## EXERCISE INPUT
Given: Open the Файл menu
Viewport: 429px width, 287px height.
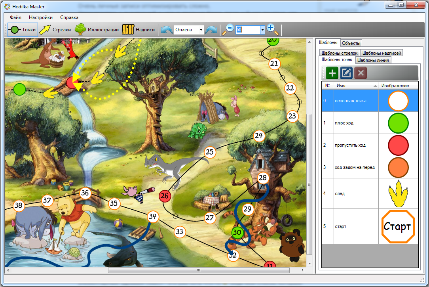Looking at the screenshot, I should pyautogui.click(x=16, y=17).
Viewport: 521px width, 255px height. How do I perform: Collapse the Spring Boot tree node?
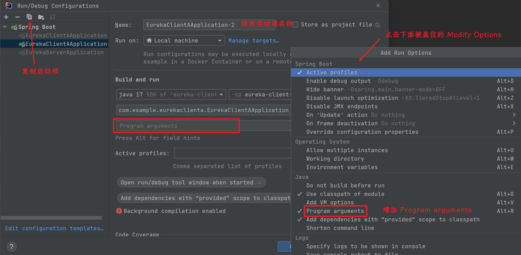pos(5,27)
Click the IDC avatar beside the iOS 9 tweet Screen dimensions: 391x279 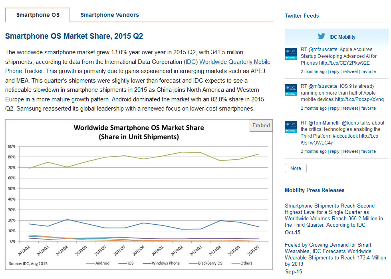click(290, 90)
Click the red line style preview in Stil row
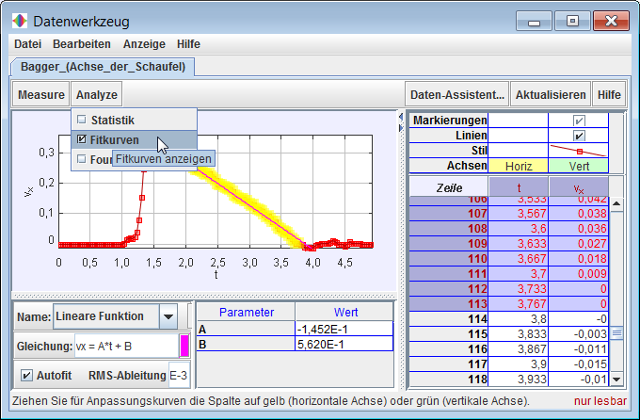Image resolution: width=640 pixels, height=420 pixels. (579, 150)

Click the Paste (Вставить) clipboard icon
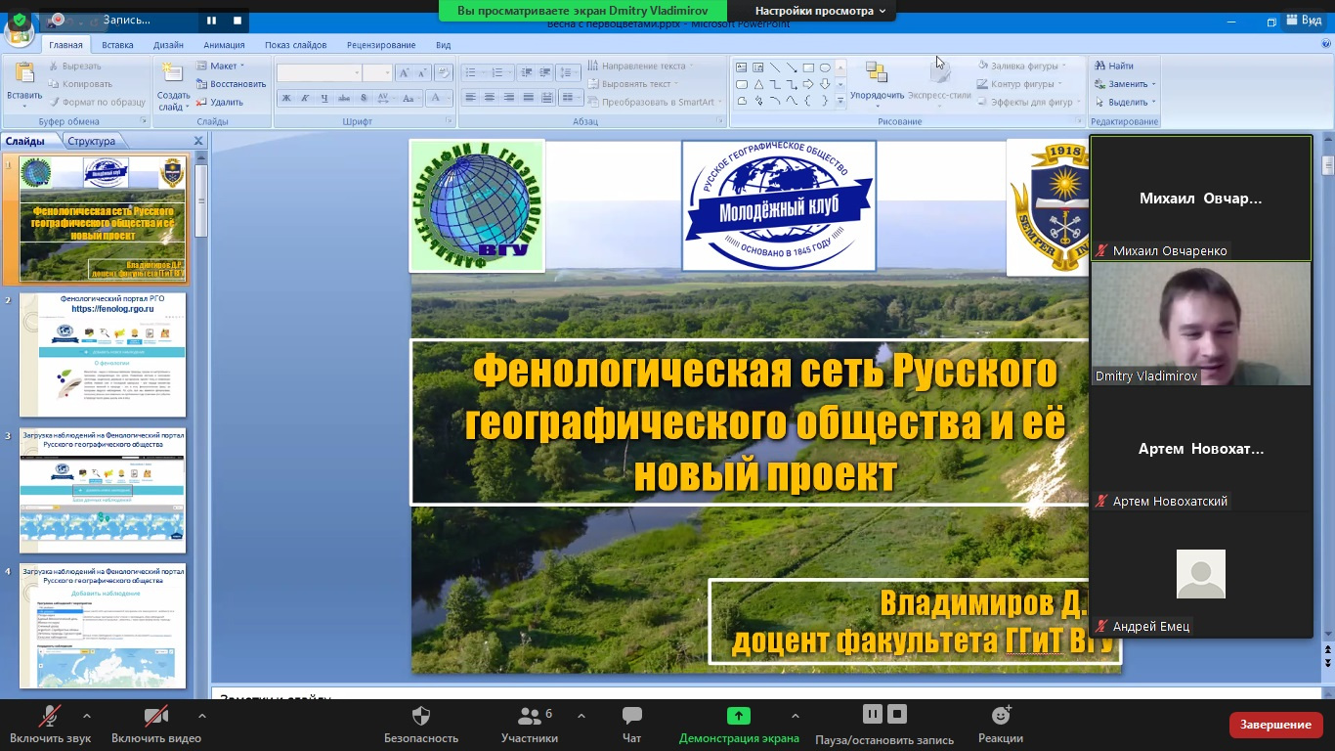tap(24, 74)
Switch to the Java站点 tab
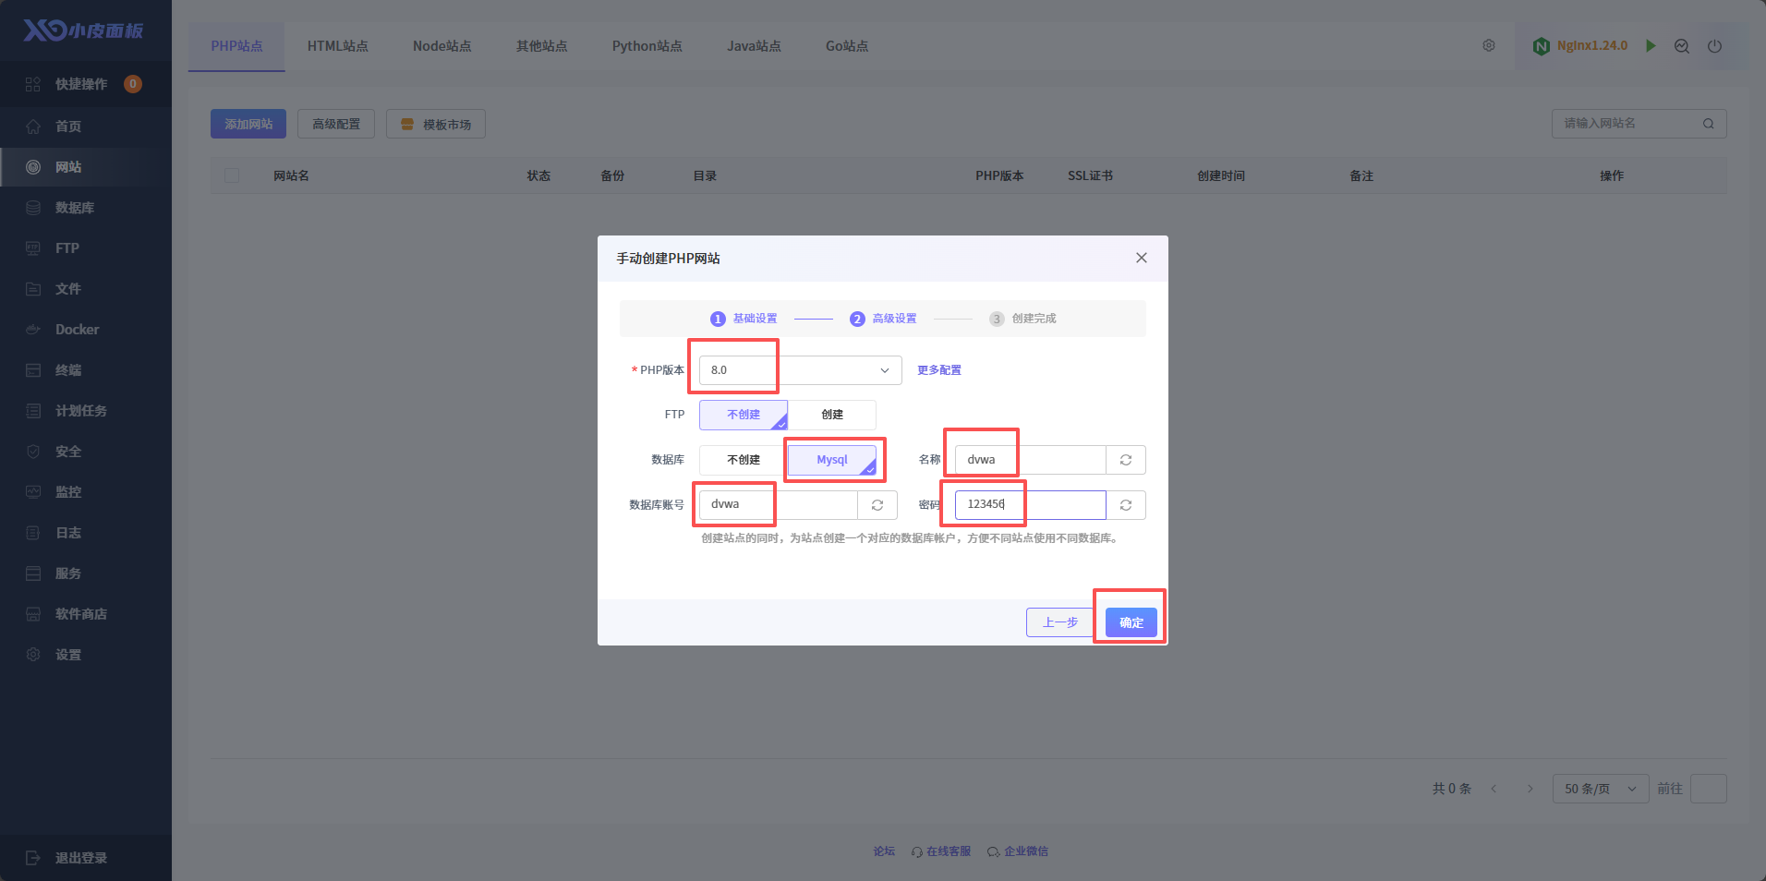The height and width of the screenshot is (881, 1766). [754, 46]
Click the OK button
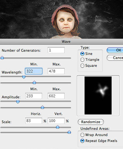 click(x=115, y=50)
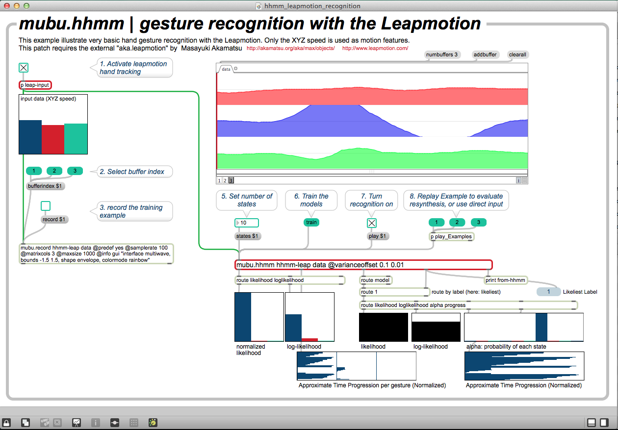
Task: Turn off the recognition play toggle
Action: pyautogui.click(x=372, y=223)
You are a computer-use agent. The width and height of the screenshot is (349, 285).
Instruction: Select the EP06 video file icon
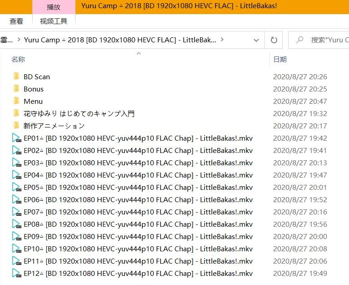pyautogui.click(x=16, y=200)
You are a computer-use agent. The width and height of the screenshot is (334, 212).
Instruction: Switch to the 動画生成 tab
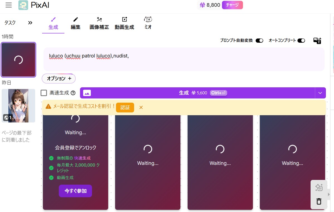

## WORK REQUIRED
Format the lines above, from the one containing "Click the Paste (Вставить) clipboard icon" through the final line, inclusive, as a JSON list of strings with one string per line. Omit blank lines and leave the pictures out.

## FINISHED TASK
[
  "Click the Paste (Вставить) clipboard icon",
  "tap(24, 74)",
  "Switch to the Java站点 tab",
  "The height and width of the screenshot is (881, 1766). [754, 46]",
  "Click the OK button",
  " click(x=115, y=50)",
  "Task: Turn off the recognition play toggle",
  "Action: pyautogui.click(x=372, y=223)",
  "You are a computer-use agent. The width and height of the screenshot is (349, 285).",
  "Instruction: Select the EP06 video file icon",
  "pyautogui.click(x=16, y=200)",
  "You are a computer-use agent. The width and height of the screenshot is (334, 212).",
  "Instruction: Switch to the 動画生成 tab"
]